Во взгляде господина Юло промелькнуло удивление:

— Что с этим ребёнком? Он словно с луны свалился!

— Удивительно, как это ты сам заметил! — съехидничала жена. — Таков он все две недели. Да, от него мало радости, от их Поля.

Поль быстро опустил голову и, чтобы скрыть смущение, полез под стол за сандалиями. Нужно взять себя в руки, сосредоточиться, слушать, отвечать, если он не хочет, чтобы тайна его была раскрыта.

— Хорошо доехали, мсьё? — стремительно выпалил он.

— Вот так-то лучше! — пробасил господин Юло. — Великолепно, благодарю вас.

Ангелочки завладели им. Тото тащил его за руку, Рири теребил ему щёки, а тем временем Фред, забравшись к нему на колени, пытался развязать галстук. Отец не останавливал детей, счастливый, что находится в семье, в прохладной комнате. «Париж — сущее пекло», — заявил господин Юло, но он наверстает упущенное — и завтра, как уйдёт с утра на пляж, так весь день до самого вечера пробудет там.

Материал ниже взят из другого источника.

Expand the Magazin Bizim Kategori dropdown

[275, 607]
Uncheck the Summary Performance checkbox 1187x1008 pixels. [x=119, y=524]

— Ты согласна, Минетта? — спросил он жену. — Не заняться ли нам завтра ловлей креветок, как ты смотришь на это?

— Ох, я… знаешь, ловля креветок, пляж… — уклончиво прошептала госпожа Юло.

— Ах да, правда, твоя постоянная мигрень, — помрачнев, произнёс муж. — Ну ладно, удовольствуюсь обществом детей. Мы отправимся с вами, ангелочки, ловить креветок, и вы покажете мне хорошие места!

— Да! Да! — закричали малыши.

Марианна совсем было собралась уходить, как вдруг вернулась.

— Раз вы весь день проведёте с детьми, мсьё, — сказала она, — то, может быть, разрешите мне не приходить? Меня бы это очень устроило: завтра годовщина свадьбы моих родителей.

— Договорились, — ответил господин Юло прежде, чем успела вмешаться его жена. — Отдохните, отдохните, девочка, к тому же ведь завтра воскресенье.

— Благодарю вас, мсьё… И ещё… одна просьба… Не могу ли я пригласить Поля к обеду?

— Меня? — пробормотал Поль. — Но я не могу…

— Прекрасная мысль! — перебила его госпожа Юло. — По-моему, автобус на Увиль идёт ровно в полдень. Поль великолепно доедет. Повеселитесь, повеселитесь, деточка!

— Да, мадам, — ответил Поль, и голос его прозвучал безотрадно, — я повеселюсь вовсю.